Haziran 30, 2018 20:57 Europe/Istanbul

İşkence yasağı en önemli Uluslararası Hukuk kuralları ve hatta temel insan haklarından biridir.

Çeşitli konvansiyonlarda ve sayısız uluslararası belgelerde işkence yasağı vurgulanmıştır. “İşkence ve diğer zalimane, insanlık dışı veya onur kırıcı muamele veya cezalara karşı Sözleşmenin 1. Maddesinde, "İşkence terimi, bir şahsa veya bir üçüncü şahsa, bu şahsın veya üçüncü şahsın işlediği veya işlediğinden şüphe edilen bir fiil sebebiyle, cezalandırmak amacıyla bilgi veya itiraf elde etmek için veya ayrım gözeten herhangi bir sebep dolayısıyla bir kamu görevlisinin veya bu sıfatla hareket eden bir başka şahsın teşviki veya rızası veya muvafakatiyle uygulanan fiziki veya manevi ağır acı ve ya ızdırap veren bir fiil anlamına gelir." deniliyor.

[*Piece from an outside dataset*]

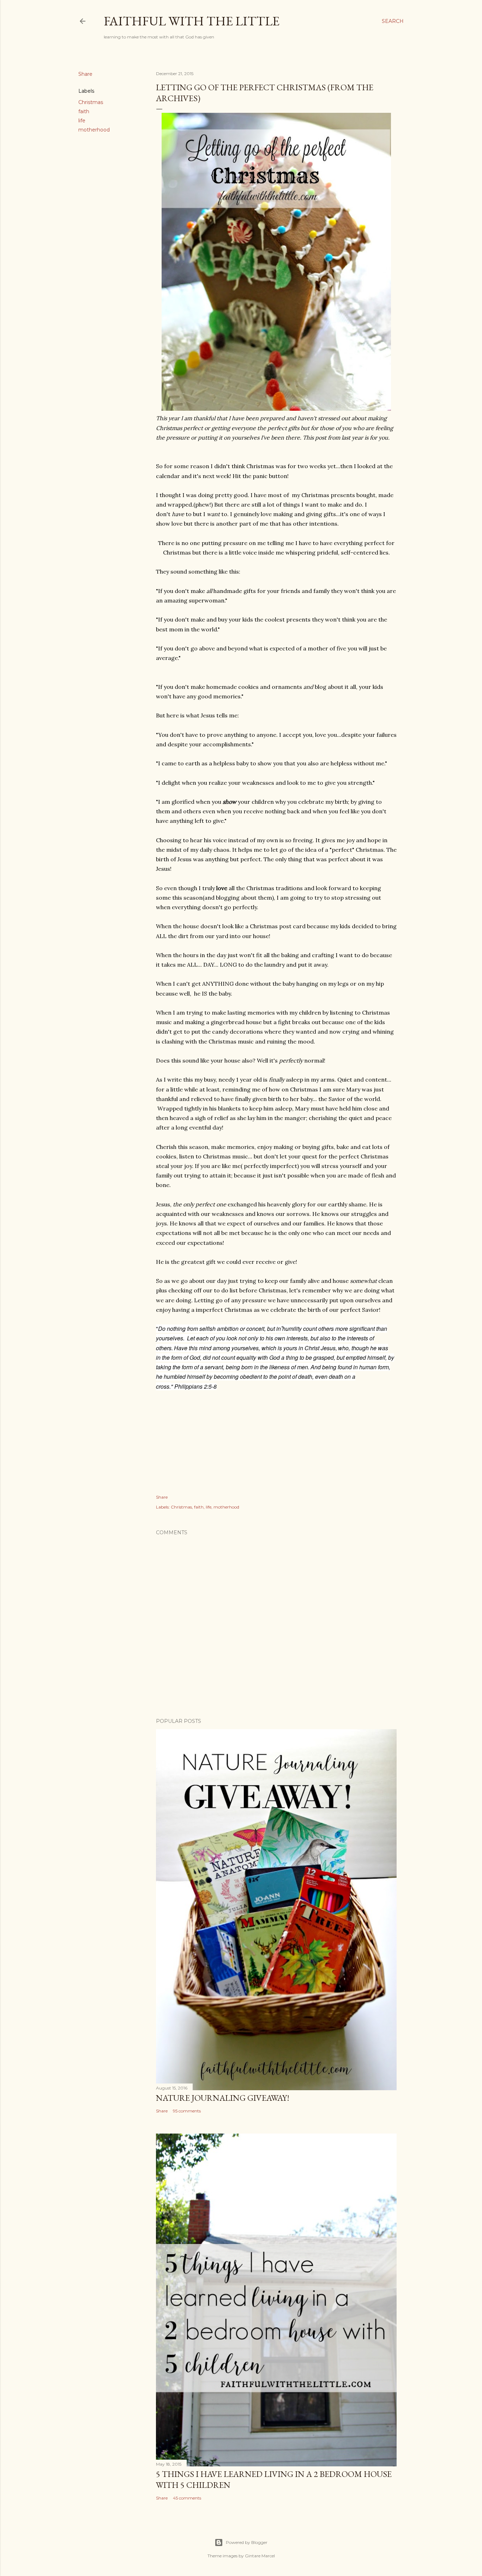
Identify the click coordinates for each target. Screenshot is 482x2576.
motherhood (94, 130)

Yine “İşkence ve diğer zalimane, insanlık dışı veya onur kırıcı muamele veya cezalara karşı Sözleşmenin” 2. Maddesinin 2. Bendinde  ise şöyle yazılıyor: Hiç bir istisnai durum, ne harp hali ne de bir harp tehdidi, dahili siyasi istikrarsızlık veya herhangi başka bir olağanüstü hal, işkencenin uygulanması için gerekçe gösterilemez.Fakat Bahreyen’in Güvenlik güçleri işkence yasağı Anlaşmasının haklarının ve kurallarını bilinçli ve sürekli olarak ihlal ediyorlar.

Bahreyn hapishaneleri ve cezaevlerinden edinilen bilgilere göre tutuklu Bahreynlilere yapılan işkenceler,  tehdit, hakaret, baş ve göğüs kafesinin dövülmesi, hortumla falakaya yatırmak, uykusuzluk çektirmek ve hukuk dışı davranışlarla gerçekleşiyor,  Öyle ki Bahreyn Keramet devriminde hayatını kaybedenlerin bazıları hapishanede uygulanan işkenceden dolayı şehit olmuşlar.  Nisan 2011'de tutuklulara uygulanan işkence ve sağlık konularında işlenen müsamahakârlıklardan dolayı 4 kişi şehit oldu.  Göstericilerin tutuklanmasından mahkemeye çıkmalarına kadar aylar sürerken onlara iddianameler okunmadan hapishanede tutularak işkence uygulanıyor. Bu arada Abdulhadi el-Hace  gibi bazıları da aylarca hapiste kalmanın ardından çıkarıldıkları mahkemede hala üzerlerinde işkence izlerini taşıyorlardır.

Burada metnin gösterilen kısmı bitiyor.